Manhattan District Attorney Still Totally Ignorant About Encryption, Slams Tim Cook & Demands Legislation To Wipe Out Encryption

from the not-a-good-idea,-cyrus dept

Manhattan District Attorney Cyrus Vance really doesn't like encryption -- and really doesn't seem even remotely interested in the fact that he doesn't appear to understand even the basics of what he's talking about. Vance started whining about mobile phone encryption in January of this year, falsely claiming it meant these phones were "sealed off from law enforcement." Of course, that ignores the fact that only some information is encrypted, and plenty of other stuff is readily available. Over the summer, Vance kept up the campaign, with a ridiculous nearly fact free op-ed in the NY Times in which he blamed an unsolved murder in Evanston Illinois (note: ~800 miles from Manhattan) on encryption. As we noted at the time, the facts didn't match the reality. The phone in that case (from Samsung) didn't come with default local encryption turned on, and it's not at all clear the phone even had that much value in the investigation (and, remember, communications metadata was still readily available).
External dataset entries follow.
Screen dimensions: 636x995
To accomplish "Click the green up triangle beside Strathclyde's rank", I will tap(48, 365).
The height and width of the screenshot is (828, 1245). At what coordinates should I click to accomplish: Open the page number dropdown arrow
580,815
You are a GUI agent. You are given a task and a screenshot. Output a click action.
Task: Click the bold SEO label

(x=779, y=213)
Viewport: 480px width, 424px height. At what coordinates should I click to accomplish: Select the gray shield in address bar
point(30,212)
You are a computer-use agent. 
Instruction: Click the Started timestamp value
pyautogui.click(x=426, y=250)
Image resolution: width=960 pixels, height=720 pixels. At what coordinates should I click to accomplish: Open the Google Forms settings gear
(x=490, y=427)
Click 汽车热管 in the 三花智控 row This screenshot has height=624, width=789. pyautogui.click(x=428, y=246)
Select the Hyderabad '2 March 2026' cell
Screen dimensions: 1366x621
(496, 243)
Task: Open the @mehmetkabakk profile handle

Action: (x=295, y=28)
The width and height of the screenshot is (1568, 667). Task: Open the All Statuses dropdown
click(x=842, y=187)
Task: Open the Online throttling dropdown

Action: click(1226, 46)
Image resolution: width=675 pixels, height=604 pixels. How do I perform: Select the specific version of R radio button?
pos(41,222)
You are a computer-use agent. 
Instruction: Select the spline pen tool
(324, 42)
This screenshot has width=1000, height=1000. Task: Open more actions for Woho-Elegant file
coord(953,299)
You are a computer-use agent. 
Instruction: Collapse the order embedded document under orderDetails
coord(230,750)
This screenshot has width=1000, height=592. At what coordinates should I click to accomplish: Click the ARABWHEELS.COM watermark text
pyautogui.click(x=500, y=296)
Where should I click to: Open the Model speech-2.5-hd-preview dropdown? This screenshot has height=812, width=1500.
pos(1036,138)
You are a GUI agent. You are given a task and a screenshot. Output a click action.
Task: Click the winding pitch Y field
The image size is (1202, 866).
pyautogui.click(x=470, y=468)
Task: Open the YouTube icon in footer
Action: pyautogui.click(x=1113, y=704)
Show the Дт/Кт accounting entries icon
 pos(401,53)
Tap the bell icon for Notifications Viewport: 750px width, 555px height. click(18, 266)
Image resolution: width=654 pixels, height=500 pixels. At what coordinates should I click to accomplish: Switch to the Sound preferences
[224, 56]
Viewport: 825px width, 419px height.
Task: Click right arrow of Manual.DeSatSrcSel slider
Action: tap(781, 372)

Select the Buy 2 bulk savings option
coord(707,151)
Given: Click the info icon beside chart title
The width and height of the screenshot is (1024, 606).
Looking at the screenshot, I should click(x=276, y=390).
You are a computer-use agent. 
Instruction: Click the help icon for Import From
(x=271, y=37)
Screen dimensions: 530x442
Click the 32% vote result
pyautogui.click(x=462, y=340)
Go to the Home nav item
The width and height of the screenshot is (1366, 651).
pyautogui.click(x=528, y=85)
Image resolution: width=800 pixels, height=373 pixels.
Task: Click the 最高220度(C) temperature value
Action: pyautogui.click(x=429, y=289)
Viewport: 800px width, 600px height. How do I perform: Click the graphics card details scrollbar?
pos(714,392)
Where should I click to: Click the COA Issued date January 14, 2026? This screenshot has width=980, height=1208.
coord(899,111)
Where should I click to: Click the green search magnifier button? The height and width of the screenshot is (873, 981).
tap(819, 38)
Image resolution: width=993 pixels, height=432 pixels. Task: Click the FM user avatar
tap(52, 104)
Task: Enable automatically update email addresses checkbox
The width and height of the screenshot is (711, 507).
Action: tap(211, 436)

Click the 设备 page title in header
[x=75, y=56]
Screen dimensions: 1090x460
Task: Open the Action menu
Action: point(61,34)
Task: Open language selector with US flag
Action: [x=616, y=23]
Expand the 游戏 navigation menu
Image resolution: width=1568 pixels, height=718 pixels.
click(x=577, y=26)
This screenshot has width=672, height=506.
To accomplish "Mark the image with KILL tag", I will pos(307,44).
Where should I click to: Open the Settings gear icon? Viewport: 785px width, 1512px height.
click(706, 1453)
Vance then really went for the big score last month in releasing a white paper calling for a legislative ban on encryption. Of course, knowing how ridiculous that sounds, he tries to claim that he's not actually asking for a legislative ban... while actually asking for a legislative ban. But it's totally a ban. The specifics of his legislative proposal is that "designers and makers of operating systems not design or build them to be impregnable to lawful governmental searches."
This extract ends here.